AMMON: I believe you have to separate authentication from authorization. This idea that you authenticate yourself via legacy mechanisms like VPN and then you're allowed to move about can no longer be tolerated. You should authenticate yourself and only then be provided the specific access you need. It makes it much easier to monitor. You get rid of a lot of the noise, particularly with privileged users.
And once you're containing and controlling and monitoring that access, you have to move to a level of in-line enforcement rather than post analysis. So you want to be able to enforce your policy in a more proactive way, and I think you want to provide tools that are more efficient. I know we have moved away from using the log data as the primary format to a full recording of the session.
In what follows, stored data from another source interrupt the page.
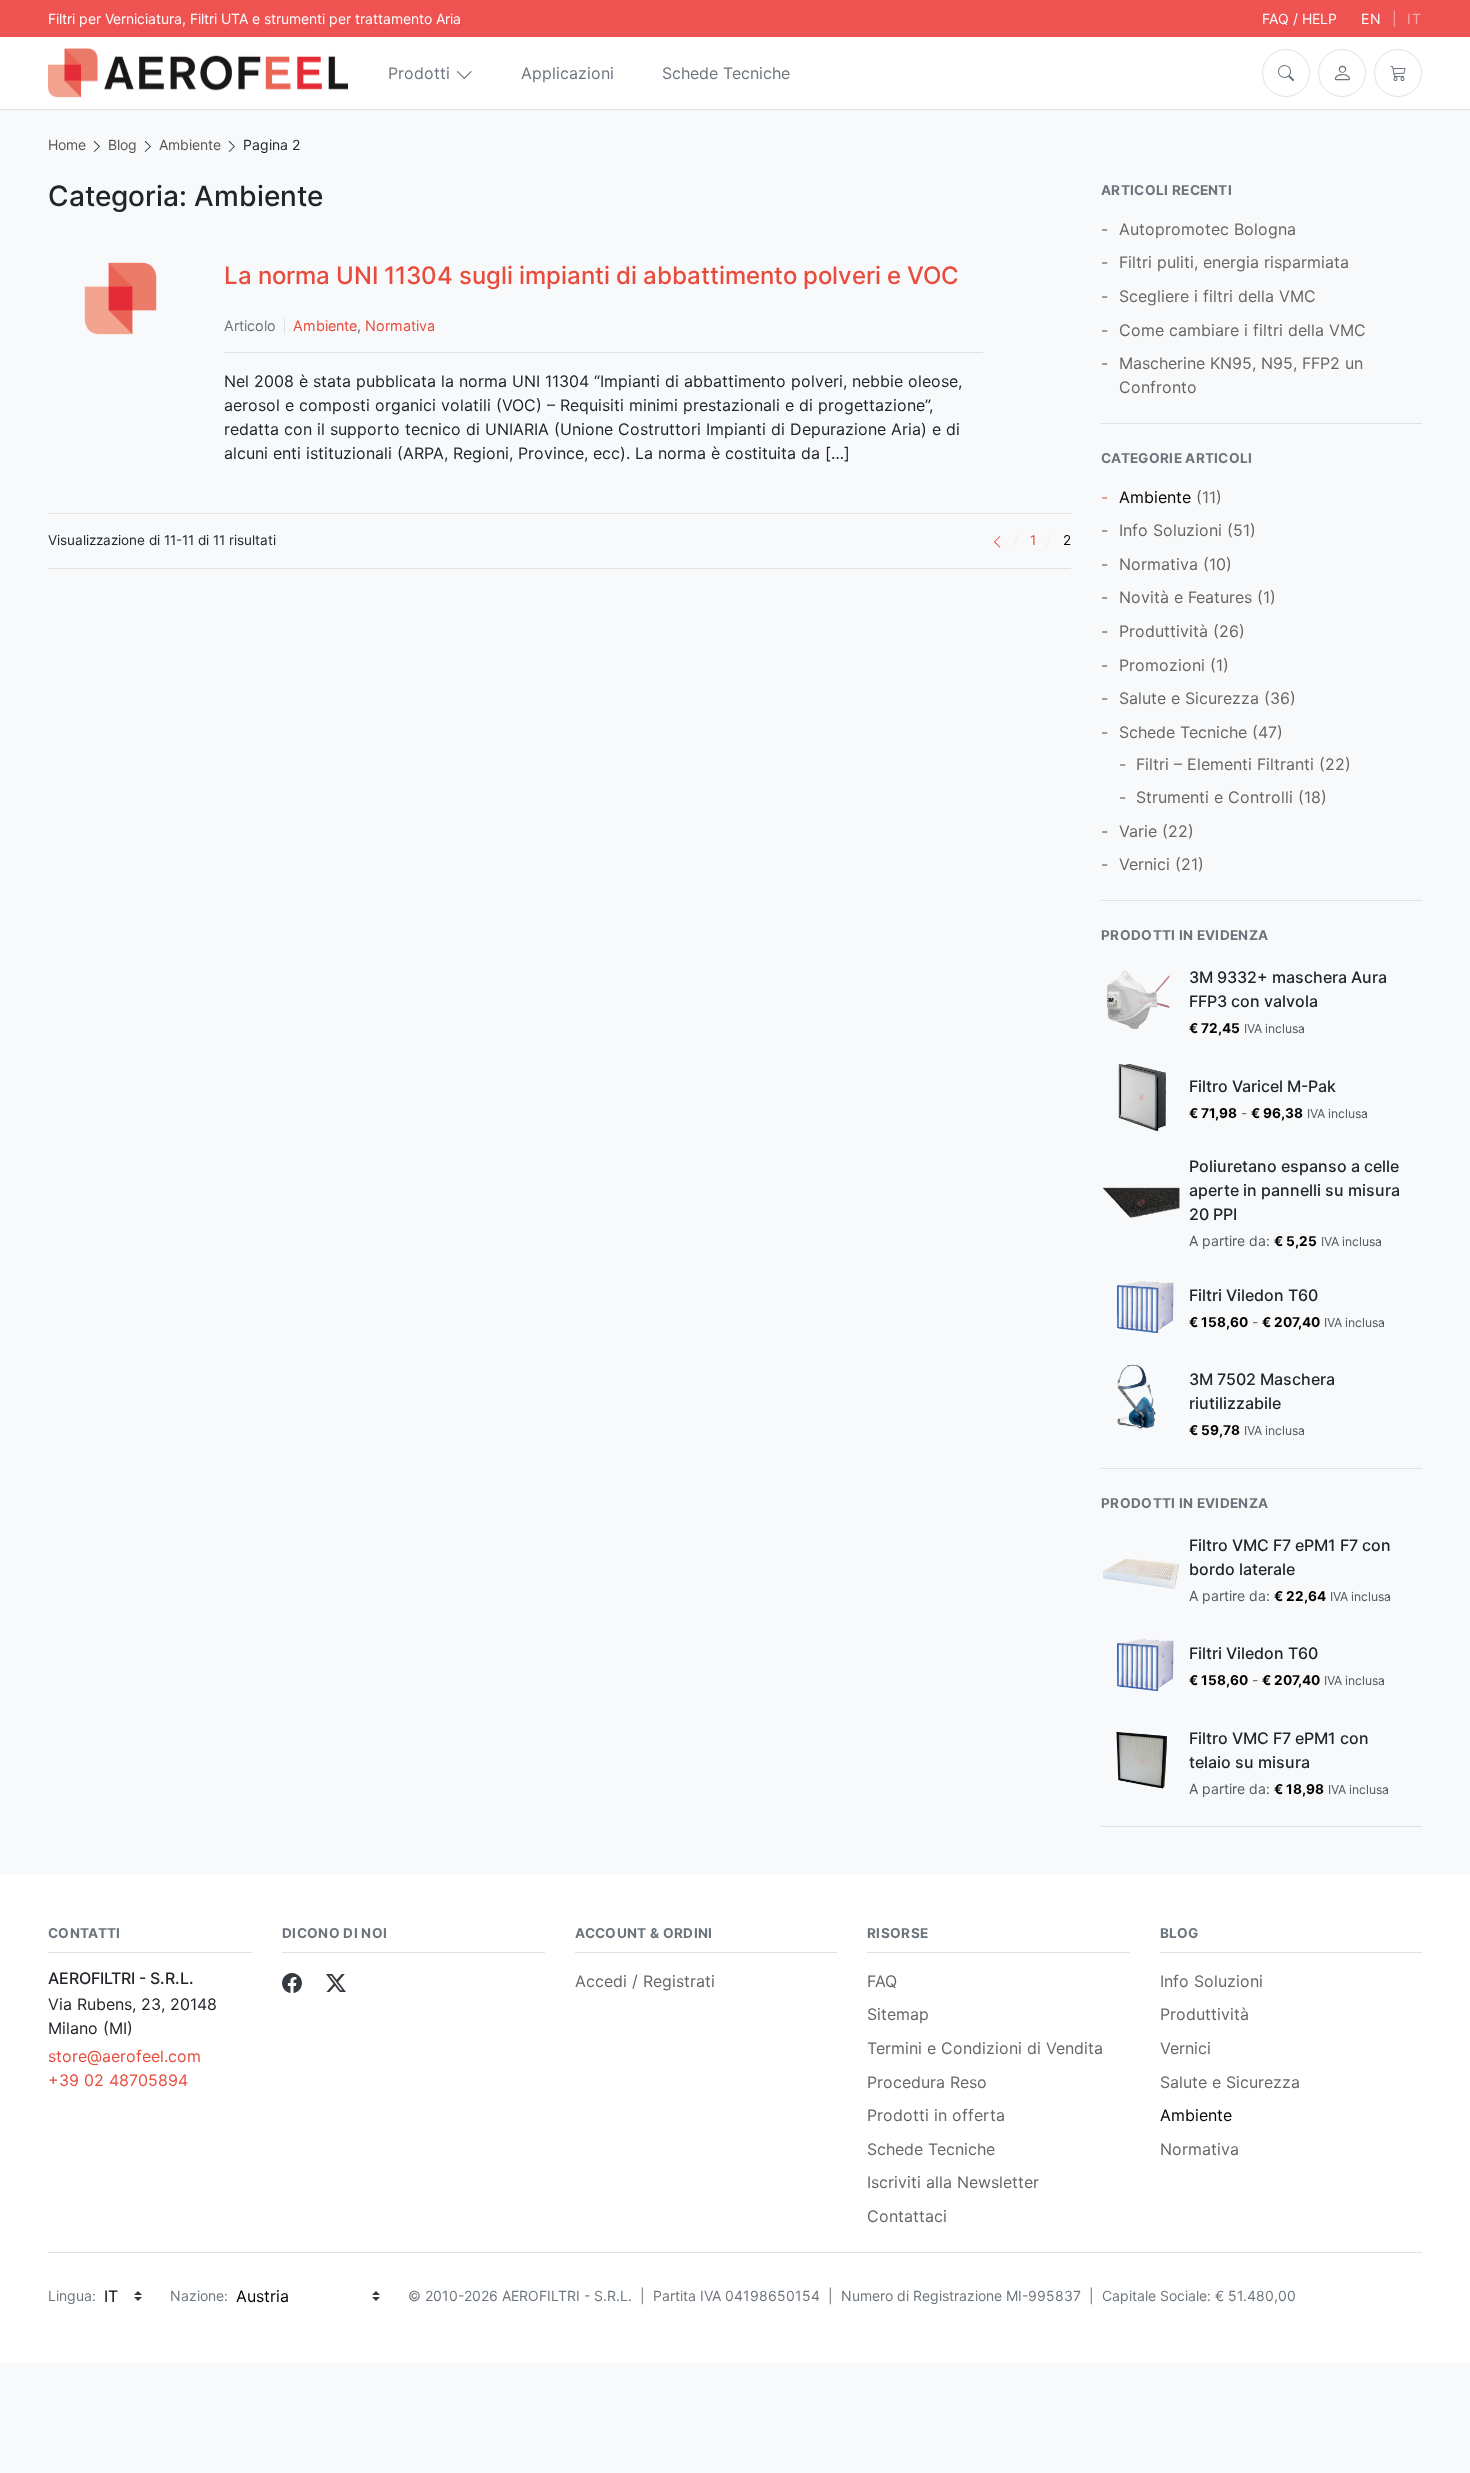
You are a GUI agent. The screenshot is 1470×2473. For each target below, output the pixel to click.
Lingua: (72, 2295)
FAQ (882, 1981)
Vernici (1144, 864)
So if it looks like someone has attempted a violation you can replay exactly what they were doing on the screen and that greatly reduces the task of trying to stitch together the pieces.
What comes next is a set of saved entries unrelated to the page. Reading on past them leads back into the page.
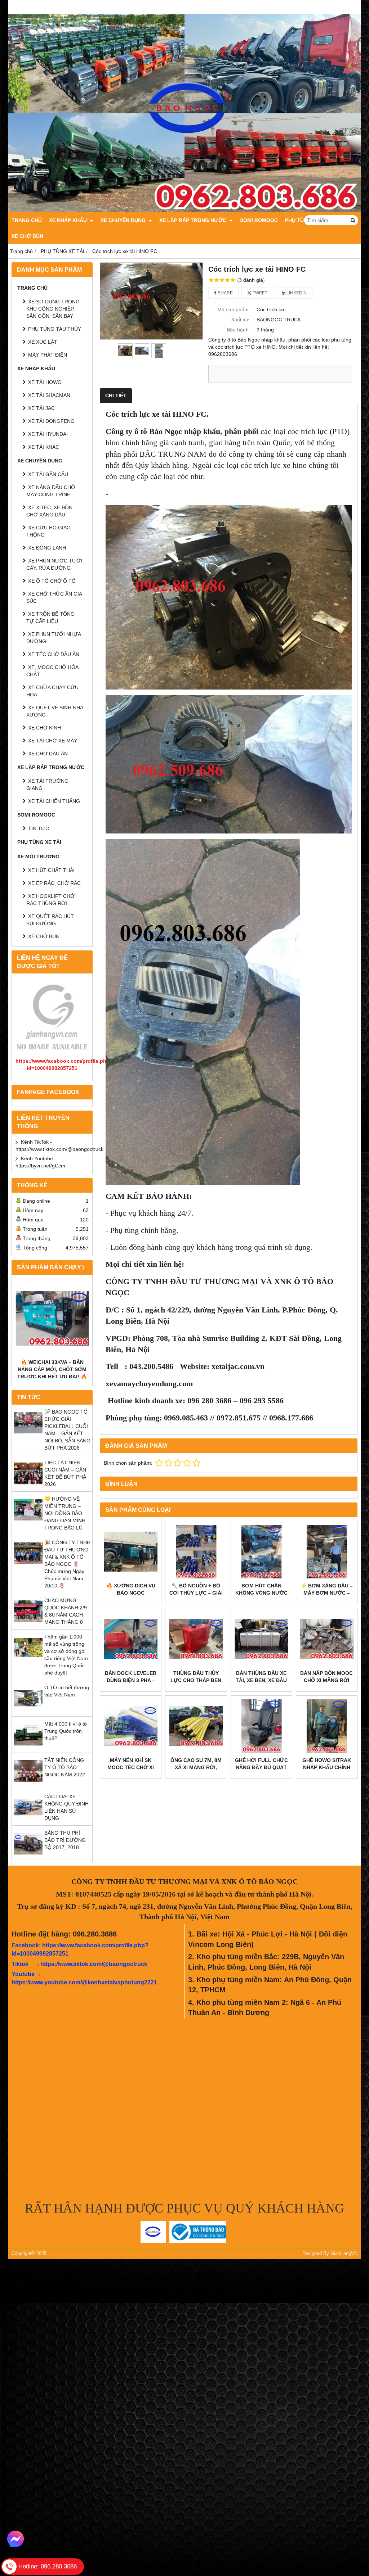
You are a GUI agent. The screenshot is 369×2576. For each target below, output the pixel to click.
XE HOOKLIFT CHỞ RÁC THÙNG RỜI (50, 899)
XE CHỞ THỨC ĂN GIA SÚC (54, 597)
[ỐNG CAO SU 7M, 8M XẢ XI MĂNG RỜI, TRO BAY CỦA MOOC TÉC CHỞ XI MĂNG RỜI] (196, 1726)
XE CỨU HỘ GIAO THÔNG (48, 531)
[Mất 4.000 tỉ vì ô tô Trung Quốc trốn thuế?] (28, 1747)
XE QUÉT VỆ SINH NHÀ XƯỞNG (54, 711)
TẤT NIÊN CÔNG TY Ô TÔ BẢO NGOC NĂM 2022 (64, 1767)
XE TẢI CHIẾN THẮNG (54, 801)
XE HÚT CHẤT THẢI (51, 870)
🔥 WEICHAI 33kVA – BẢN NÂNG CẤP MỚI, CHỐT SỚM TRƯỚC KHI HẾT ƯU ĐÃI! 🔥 (52, 1369)
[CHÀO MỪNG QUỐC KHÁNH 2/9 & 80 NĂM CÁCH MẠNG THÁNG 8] (28, 1624)
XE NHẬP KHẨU (68, 220)
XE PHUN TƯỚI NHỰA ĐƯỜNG (53, 637)
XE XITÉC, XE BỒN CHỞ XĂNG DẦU (49, 511)
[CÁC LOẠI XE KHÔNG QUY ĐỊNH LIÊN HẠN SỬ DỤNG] (28, 1820)
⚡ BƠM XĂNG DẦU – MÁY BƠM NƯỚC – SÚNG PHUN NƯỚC (327, 1593)
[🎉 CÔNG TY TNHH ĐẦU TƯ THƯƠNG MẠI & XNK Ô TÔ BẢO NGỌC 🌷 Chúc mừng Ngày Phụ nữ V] (28, 1566)
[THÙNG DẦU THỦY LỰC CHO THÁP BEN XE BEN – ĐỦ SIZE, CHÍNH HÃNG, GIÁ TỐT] (196, 1639)
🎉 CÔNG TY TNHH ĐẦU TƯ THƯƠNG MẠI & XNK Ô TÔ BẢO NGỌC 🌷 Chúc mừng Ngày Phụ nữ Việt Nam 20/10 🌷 (67, 1564)
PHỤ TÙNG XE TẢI (39, 842)
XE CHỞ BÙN (27, 236)
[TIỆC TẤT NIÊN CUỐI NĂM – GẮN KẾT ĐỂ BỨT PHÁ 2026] (28, 1486)
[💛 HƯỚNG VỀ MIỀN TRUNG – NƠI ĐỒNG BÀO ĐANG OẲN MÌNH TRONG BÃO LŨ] (28, 1522)
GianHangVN (343, 2253)
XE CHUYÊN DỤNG (124, 220)
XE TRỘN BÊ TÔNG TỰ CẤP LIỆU (50, 617)
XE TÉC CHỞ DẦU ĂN (53, 654)
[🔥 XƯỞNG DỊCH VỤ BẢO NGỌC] (130, 1551)
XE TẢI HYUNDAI (48, 434)
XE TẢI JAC (41, 408)
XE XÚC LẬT (42, 342)
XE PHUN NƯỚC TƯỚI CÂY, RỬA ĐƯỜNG (54, 564)
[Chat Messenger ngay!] (15, 2539)
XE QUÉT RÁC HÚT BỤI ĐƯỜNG (50, 919)
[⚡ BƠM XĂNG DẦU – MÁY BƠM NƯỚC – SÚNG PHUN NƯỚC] (327, 1551)
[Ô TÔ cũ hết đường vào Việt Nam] (28, 1711)
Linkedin (296, 292)
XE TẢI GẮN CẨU (48, 474)
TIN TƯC (38, 828)
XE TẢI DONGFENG (51, 421)
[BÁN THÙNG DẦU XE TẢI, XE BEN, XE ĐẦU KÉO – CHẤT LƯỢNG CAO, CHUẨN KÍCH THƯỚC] (261, 1639)
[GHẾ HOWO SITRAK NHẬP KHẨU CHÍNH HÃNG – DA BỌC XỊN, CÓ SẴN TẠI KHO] (327, 1726)
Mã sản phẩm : (234, 309)
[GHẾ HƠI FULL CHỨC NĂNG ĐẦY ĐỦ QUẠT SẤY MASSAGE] (261, 1726)
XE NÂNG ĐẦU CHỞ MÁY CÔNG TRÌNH (50, 490)
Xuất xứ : (241, 319)
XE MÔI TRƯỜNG (38, 856)
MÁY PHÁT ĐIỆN (47, 355)
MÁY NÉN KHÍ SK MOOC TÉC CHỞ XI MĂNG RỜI (130, 1767)
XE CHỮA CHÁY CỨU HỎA (52, 690)
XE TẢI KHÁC (43, 447)
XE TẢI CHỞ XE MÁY (52, 741)
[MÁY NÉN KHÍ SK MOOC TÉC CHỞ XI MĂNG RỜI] (130, 1726)
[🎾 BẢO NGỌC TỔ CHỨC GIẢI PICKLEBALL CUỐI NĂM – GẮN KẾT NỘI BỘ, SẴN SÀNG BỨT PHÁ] (28, 1435)
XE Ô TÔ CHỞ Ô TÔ (52, 581)
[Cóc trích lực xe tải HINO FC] (151, 301)
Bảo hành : (239, 330)
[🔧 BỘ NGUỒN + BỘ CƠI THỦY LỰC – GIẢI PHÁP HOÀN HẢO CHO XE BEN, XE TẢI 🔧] (196, 1551)
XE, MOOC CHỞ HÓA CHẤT (52, 670)
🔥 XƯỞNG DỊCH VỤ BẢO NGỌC (130, 1589)
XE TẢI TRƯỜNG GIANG (47, 784)
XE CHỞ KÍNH (44, 728)
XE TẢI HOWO (45, 382)
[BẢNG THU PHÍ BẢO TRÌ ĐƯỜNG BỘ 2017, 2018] (28, 1856)
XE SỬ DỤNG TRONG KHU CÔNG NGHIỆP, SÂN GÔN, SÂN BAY (53, 309)
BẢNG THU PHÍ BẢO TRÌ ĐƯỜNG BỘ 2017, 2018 (65, 1840)
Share (225, 292)
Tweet (259, 292)
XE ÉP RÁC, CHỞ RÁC (54, 883)
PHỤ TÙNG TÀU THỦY (54, 329)
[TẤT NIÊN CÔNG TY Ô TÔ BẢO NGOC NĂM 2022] (28, 1783)
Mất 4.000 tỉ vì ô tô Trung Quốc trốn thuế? (65, 1731)
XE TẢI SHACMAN (49, 395)
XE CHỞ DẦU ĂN (48, 753)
Are some organizations out in front on this, doing it properly using all the latest tools?
AMMON: I was on a panel about a month ago, and one CSO gave a very thorough presentation about this issue and everything they were doing, and on the other side of the spectrum, the other CSO didn't have a clue there was even a focus in this area and technology available. So I think you've got real peaks and valleys.
RIFAI: I couldn't agree more with that. Some clients have their perimeter under control, their network under control, but they still have this deficiency understanding what's happening to their sensitive information, while others are aware and making the appropriate investments and even driving a lot of the requirements. That's not the majority right now, but it is certainly moving in that direction.
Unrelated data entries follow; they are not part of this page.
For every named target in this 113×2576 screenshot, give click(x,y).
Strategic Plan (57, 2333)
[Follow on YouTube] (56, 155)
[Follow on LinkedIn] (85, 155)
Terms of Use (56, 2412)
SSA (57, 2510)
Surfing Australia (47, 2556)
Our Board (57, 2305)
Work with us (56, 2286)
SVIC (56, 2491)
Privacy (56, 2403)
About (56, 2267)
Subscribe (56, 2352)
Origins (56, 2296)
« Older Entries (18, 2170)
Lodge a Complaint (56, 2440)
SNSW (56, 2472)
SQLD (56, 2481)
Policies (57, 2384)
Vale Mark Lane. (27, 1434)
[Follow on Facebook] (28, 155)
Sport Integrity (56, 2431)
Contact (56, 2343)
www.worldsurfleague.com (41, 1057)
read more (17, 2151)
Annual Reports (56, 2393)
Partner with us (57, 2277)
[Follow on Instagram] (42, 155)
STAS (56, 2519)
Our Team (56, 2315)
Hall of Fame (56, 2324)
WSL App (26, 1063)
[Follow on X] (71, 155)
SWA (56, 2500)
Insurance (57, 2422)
AMMON: When we get a new customer, we typically see they have been attempting to cobble together a solution made up of existing security investments. And inevitably they learn that building and maintaining that is a very expensive endeavor. And it never really satisfies the auditor because it is so distributed and never really worked in the first place. There are many security investments doing exactly what they were supposed to, but don't necessarily expand to some of these other use cases. So there is growing recognition the existing approach is probably never going to quite get you there and you need something new.
OGREN: I've seen some companies doing this, John. Like in industries such as finance, where they need to be able to monitor user behavior and report on that. A lot of that is driven by a sea change in the technology -- someone comes in with a tablet or a phone and bypasses the firewall and everything else and the old perimeter model is simply long gone.